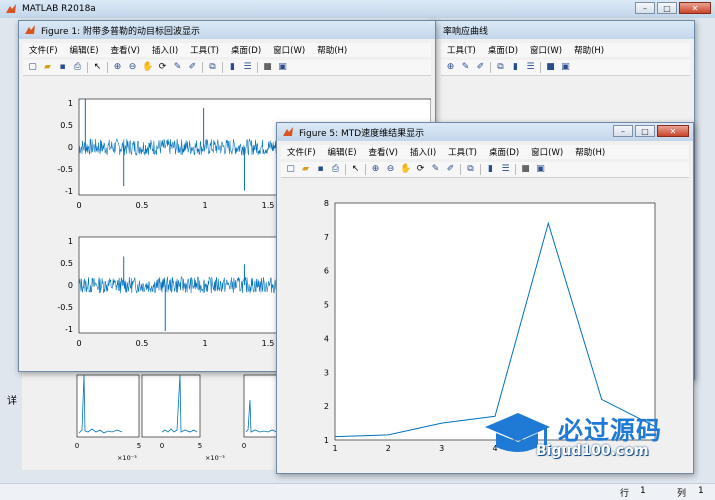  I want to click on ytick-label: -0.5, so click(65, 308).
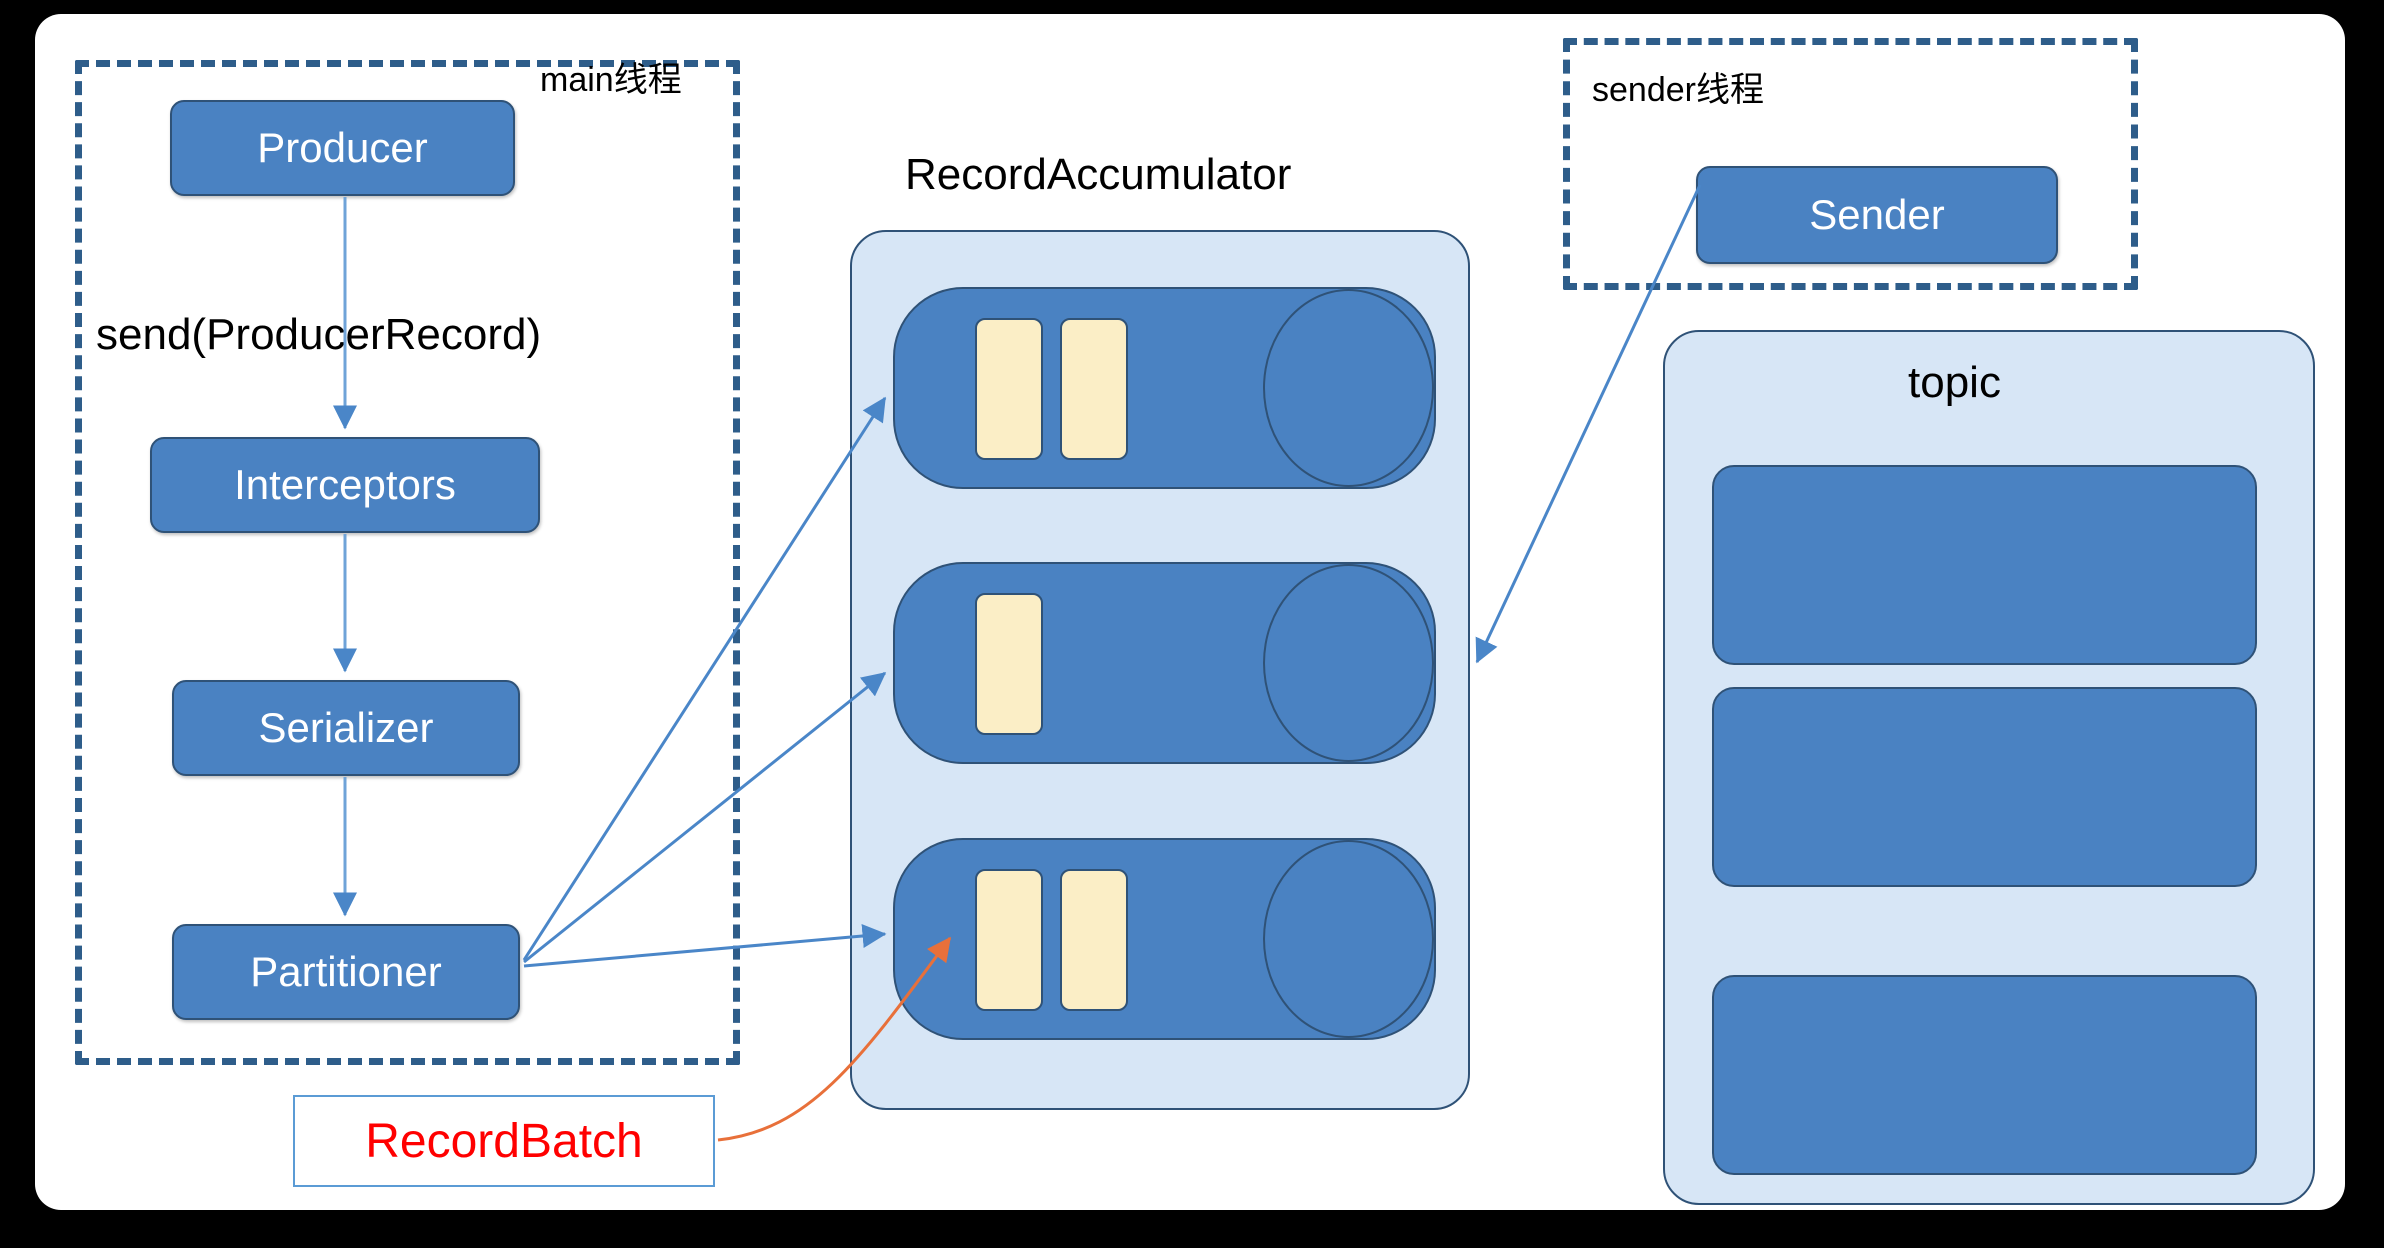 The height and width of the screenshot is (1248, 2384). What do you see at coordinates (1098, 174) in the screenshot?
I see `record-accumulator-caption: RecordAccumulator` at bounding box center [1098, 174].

▬▬▬

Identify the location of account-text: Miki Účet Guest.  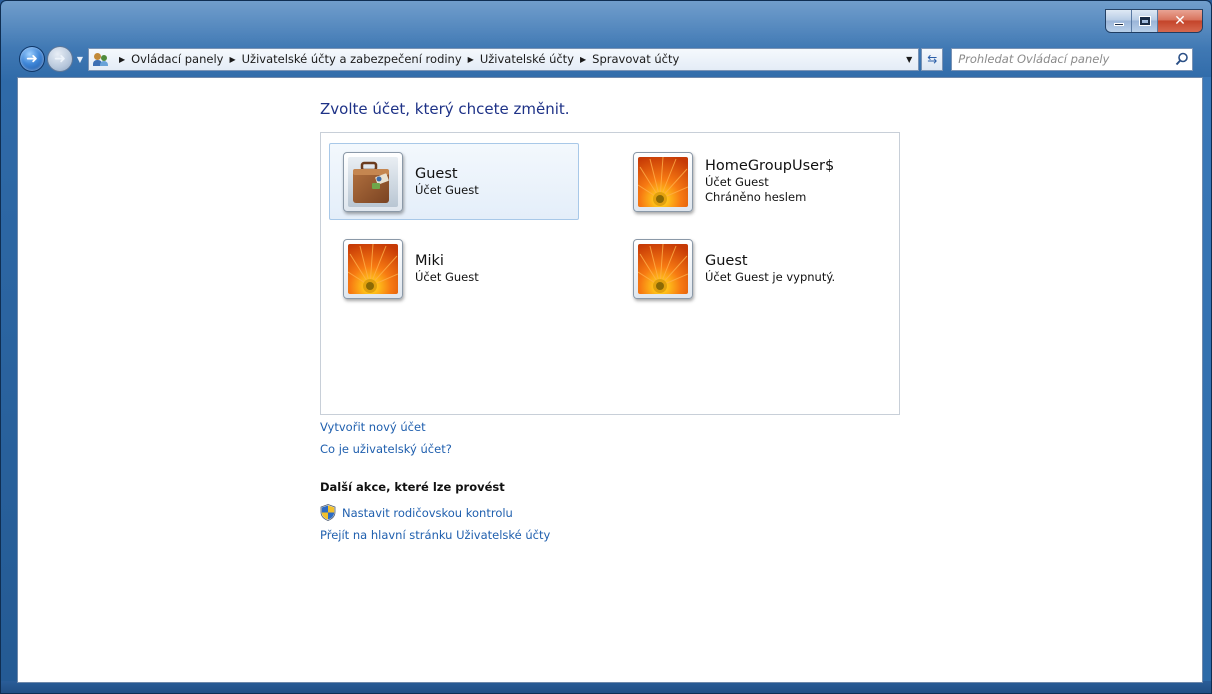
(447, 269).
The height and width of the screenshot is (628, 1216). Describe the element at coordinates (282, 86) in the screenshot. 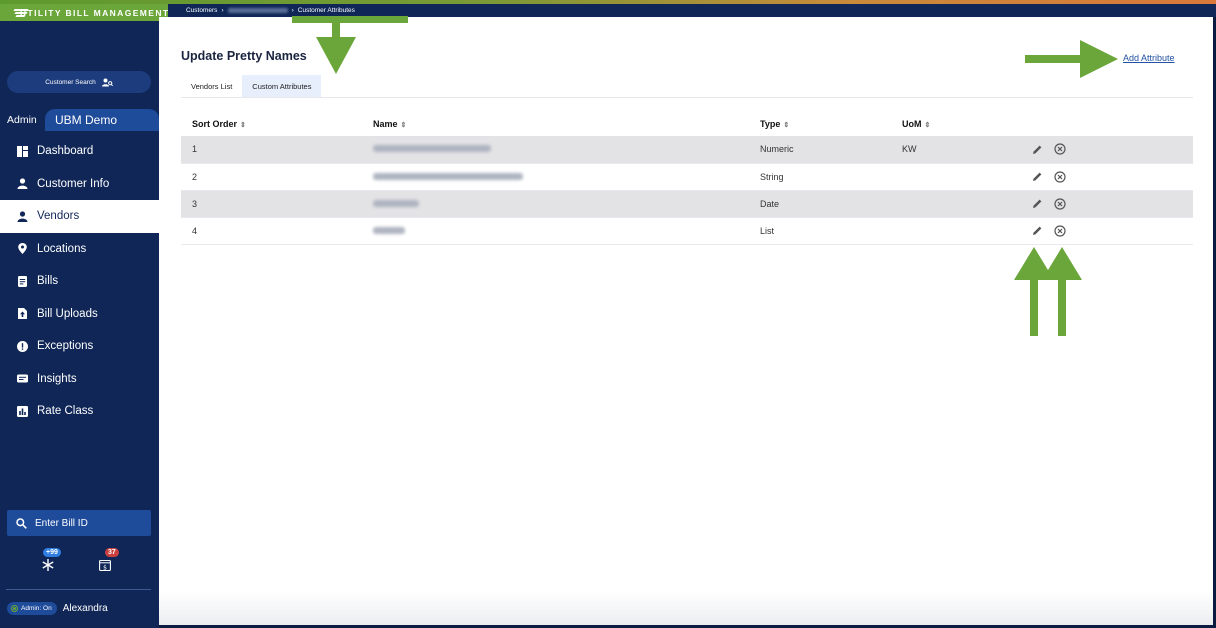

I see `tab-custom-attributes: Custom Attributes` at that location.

▬▬▬

# Instructions to follow
Rewrite the rows from the line containing "The height and width of the screenshot is (628, 1216)." through the line containing "at that location.", inclusive, changing "coordinates" to "position" and leaving everything else unchanged. Leave out the pictures.

# Result of the exercise
The height and width of the screenshot is (628, 1216). Describe the element at position (282, 86) in the screenshot. 

I see `tab-custom-attributes: Custom Attributes` at that location.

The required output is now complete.